公開日時: 2020年11月21日(土) 08:45
文字数:2,005

 テーブルの上には、帝都からの手紙が置いてある。

 封は開いていて、中身の三枚の紙も見えるように並んでいた。

 一枚目は推薦状、二枚目は学園についての概要が簡単に書かれたもの、三枚目は注意書きだ。

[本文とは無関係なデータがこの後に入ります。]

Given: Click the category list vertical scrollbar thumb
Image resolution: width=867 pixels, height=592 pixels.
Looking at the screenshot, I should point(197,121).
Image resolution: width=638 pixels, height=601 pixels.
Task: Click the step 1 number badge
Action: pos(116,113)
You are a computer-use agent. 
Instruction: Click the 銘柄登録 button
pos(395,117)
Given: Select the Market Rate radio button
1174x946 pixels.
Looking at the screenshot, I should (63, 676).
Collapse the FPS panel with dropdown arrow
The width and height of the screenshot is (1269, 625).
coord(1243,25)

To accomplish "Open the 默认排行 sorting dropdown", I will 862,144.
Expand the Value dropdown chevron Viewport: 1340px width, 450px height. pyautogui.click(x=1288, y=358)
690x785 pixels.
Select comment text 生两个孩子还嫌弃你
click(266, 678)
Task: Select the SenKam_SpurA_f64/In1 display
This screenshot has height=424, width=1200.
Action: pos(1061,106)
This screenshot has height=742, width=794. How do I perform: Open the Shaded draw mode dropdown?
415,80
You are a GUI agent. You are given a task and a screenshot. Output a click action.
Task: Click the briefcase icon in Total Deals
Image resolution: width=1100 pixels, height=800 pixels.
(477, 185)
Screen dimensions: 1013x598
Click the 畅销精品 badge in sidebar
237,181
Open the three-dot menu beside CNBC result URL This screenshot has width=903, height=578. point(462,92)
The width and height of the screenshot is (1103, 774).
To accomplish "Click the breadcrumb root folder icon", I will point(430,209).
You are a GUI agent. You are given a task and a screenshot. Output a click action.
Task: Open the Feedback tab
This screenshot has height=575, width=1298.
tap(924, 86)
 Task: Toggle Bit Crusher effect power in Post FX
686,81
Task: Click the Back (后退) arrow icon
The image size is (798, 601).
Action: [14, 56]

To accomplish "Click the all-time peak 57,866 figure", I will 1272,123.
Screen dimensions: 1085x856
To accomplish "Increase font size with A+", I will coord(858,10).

 最近、精霊使いや素質のある者が誘拐される事件が多発しているらしい。

 とても重要なことが書かれているが、今の俺の頭には入ってこない。


「馬鹿……か」

 

 リルにそう言って出て行ってしまった。

 俺は部屋に残って俯いている。

 ドレガさんとミシェルさんも思う所はあったみたいだが、それぞれの仕事に戻っていった。

 一人になった部屋は、嫌なくらい静かだ。


「エル坊~ さすがにあれはねぇーよぉ~」

「ドカドカ」


 いや、一人ではなかった。

 リルと契約している精霊のドカドカも一緒に残っている。


「いくらなんでも鈍感が過ぎるぜ。お嬢がどうして帝都行きを嫌がったのか、本当にわからねぇーのか?」

「それは……」

「エル坊と離れたくなかったからだぞ? 地位がどうとかチャンスだとか、そんなもんはお嬢にとってどうでも良い。大事なのは、エル坊と一緒にいること」

「わかってるよ。それくらい」


 ああ、わかっている。

 十五年も一緒にいれるんだから、リルのことはよく知っている。

 彼女の思いも理解しているつもりだ。


「だったら何で引き留めなかったんだ? エル坊だって、お嬢と離れ離れは嫌だろ?」

「ああ、嫌だよ」


 本心を口にしながら、それを自分で押し殺して続ける。


「それでもリルには……才能がある。俺にはなかった凄い才能があるんだ。彼女には、俺が選べない道を選ぶ資格がある。リルならこんな小さな村だけじゃなくて、世界で活躍できると思うんだ。きっとそれは未来の……リルの幸せにつながると思うから」

「お前と離れることになってもか?」

「うん。でもほら、離れるって言っても今生の別れじゃないんだしさ。会おうと思えばいつだって会えるよ。俺も王都には行きたいと思っていた。リルとは違う理由になるけど」


 未開拓領域を除く大陸の全土を統治するエスタニカ帝国。

 その帝都ザーフェスには、エリア学園以外にも様々な施設がある。

 この世界について調べるなら、一度は行ってみたい場所だと思っていた。


「エル坊……何でそれさっき言わなかったんだ?」

「まだ決まったことじゃないし、不確定なことを簡単に言えないよ」

「……はぁ~ この真面目君が! これだから人間は面倒くせぇ」

「ごめん」


 呆れているドカドカは、もう一回大きなため息をこぼす。


「お嬢んところ行くぞ。今の話すりゃー機嫌も直るだろ」

「そうかな?」

「おう! まぁいつも通り、ボロカスに怒られるとは思うけどよ」

「ははは……」


 それはちょっと怖いな。

 でもリルらしい。


「んじゃ行――」

「ドカドカ?」


 急にドカドカがピタリと止まる。


「悪いなエル坊、俺は先にお嬢のところへ飛ぶぜ」

「どうしたの?」

「お嬢がやべぇ! 何かに襲われてやがる!」

「なっ……」


 襲われている?

 穢れの出現を知らせる鐘は鳴っていない。

 一体何が――


◇◇◇◇◇◇◇◇◇◇◇◇◇◇◇◇◇◇◇◇◇◇◇◇◇◇◇◇◇◇◇◇


 家を出たリルが向かったのは湖の辺だった。

 彼女は湖が見えるように腰掛け、小さな声でぼそりと呟く。


「馬鹿エル」


 彼なら引き留めてくれると思っていた。

 きっと同じ気持ちだからと。

 しかし結果は違った。

 そのことにショックを受けて、小さく丸まるように膝をかかえ顔を伏せている。

 エルの言葉が、自分の将来を思ってのことだということは理解できる。

 ただ、彼女にとってそれはどうでも良いことだった。

 ドカドカの言う通り、彼女にとって大事なのは……


 しばらく一人で湖を見ていたリル。

 少しずつ落ち着いてきた様子。

 徐に立ち上がり、村に戻ろうとした。

 そこへ足音が届く。


「エル?」


 彼が来てくれたのかと思ったリルは振り返る。

 しかし、残念ながらエルではない。

 彼女の前に現れたのは、黒い怪しいローブに身を包んだ男たちだった。


「こんにちは~ 君が噂の精霊使いちゃんかな? 思ってたより可愛いね~」

「……気持ち悪い」

「おっと傷つくな~ 初対面でいきなりそれはひどくないか?」

「別に、ホントのことを言っただけ」

「かぁー、そうかい。生意気だが、そんくらいの方が俺好みだね。攫いがいがあるって――」


 リルは地面を踏みしめる。

 男の前の地面がぼこっと盛り上がり、腹を穿つように土の柱を伸ばす。

 彼女は男の話など聞きもせず、問答無用で攻撃を仕掛けた。

 見るからに怪しい人物の集団だ。

 咄嗟の判断は間違っていない。

 だが……


「こりゃすげえな」


 男は正面に土の壁を生み出し、彼女の攻撃を相殺していた。


「同じ力がなかったら危なかったな~」

「こいつも……」


 大地の精霊使い。

 茶色ツンツン頭の男の背後には、オレンジ色をした四本足の精霊がいる。

 見た目はハイエナにそっくりだ。

 そして男の後ろには七人、同じ格好をした男たちがいる。

 彼らの背後にも、ふわふわと色とりどりな光が浮かんでいた。